> [Records shown]
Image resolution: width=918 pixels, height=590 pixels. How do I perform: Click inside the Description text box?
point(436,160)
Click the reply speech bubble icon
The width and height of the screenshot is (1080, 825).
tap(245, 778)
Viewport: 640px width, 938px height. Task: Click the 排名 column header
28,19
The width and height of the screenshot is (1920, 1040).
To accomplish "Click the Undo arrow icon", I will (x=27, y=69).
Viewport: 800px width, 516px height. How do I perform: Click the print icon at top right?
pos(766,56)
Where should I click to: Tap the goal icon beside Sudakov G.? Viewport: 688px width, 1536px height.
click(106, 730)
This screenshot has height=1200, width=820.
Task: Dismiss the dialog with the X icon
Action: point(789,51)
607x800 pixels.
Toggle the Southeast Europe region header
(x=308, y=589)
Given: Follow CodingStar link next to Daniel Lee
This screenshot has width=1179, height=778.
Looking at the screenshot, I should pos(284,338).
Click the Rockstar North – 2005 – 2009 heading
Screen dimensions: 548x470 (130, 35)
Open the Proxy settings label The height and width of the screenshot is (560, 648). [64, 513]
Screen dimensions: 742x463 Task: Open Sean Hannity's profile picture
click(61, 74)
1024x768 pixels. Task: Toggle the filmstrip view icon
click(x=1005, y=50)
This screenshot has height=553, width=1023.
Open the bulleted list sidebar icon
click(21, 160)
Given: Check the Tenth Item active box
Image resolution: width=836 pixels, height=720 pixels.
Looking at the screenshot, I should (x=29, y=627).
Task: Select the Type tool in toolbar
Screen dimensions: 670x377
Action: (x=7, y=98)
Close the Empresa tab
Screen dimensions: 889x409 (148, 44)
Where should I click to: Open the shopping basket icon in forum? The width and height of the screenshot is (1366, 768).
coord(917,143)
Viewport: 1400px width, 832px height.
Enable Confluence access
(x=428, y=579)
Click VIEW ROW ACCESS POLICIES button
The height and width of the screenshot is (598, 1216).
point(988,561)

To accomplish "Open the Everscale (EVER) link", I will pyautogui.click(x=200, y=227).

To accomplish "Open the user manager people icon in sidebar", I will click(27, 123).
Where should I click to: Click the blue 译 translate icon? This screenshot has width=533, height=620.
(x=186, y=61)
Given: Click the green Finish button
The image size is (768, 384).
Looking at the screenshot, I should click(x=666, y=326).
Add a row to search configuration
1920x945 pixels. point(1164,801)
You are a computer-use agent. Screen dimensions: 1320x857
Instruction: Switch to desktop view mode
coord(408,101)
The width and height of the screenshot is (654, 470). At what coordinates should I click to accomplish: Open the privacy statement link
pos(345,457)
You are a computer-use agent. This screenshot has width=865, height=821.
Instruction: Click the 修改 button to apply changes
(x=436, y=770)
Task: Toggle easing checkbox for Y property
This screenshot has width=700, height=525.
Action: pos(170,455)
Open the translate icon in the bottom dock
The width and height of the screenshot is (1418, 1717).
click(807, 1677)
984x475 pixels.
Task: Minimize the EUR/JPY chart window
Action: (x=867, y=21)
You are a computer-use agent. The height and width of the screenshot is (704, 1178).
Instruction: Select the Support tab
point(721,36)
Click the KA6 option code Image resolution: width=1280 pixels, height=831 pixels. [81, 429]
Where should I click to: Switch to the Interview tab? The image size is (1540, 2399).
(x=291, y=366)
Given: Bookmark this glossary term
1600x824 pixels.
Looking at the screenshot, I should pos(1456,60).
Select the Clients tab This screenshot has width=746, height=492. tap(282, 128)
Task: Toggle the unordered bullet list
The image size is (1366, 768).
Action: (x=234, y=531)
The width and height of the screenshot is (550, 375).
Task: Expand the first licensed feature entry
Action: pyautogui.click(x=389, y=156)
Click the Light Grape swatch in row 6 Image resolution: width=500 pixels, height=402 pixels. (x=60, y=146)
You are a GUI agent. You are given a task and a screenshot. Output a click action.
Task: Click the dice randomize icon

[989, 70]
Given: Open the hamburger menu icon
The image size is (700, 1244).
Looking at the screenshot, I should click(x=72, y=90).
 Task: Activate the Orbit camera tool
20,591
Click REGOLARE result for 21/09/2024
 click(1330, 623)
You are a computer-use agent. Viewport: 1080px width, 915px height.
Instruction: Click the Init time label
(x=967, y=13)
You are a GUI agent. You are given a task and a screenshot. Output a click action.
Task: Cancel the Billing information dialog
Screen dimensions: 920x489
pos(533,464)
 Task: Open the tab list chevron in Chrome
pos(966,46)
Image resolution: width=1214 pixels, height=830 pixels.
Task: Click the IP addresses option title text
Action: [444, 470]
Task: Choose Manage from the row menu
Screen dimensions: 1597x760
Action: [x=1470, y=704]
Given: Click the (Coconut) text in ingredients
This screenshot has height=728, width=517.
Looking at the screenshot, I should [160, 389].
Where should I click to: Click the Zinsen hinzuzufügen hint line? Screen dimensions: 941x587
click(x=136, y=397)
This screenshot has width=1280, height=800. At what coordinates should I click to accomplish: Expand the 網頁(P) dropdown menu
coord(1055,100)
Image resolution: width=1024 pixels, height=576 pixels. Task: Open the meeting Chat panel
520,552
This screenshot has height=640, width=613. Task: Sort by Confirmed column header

> [Assignment]
Please find the lines in the data that contain the word "agent" and copy them.

> [Answer for this exercise]
You are a computer-use agent. Screen dimensions: 1320x857
You are a computer-use agent. This screenshot has width=865, height=821.
You are a computer-use agent. The height and width of the screenshot is (704, 1178).
You are a GUI agent. You are given a task and a screenshot. Output a click action.
You are a computer-use agent. Viewport: 1080px width, 915px height.
You are a GUI agent. You are given a task and a screenshot. Output a click action.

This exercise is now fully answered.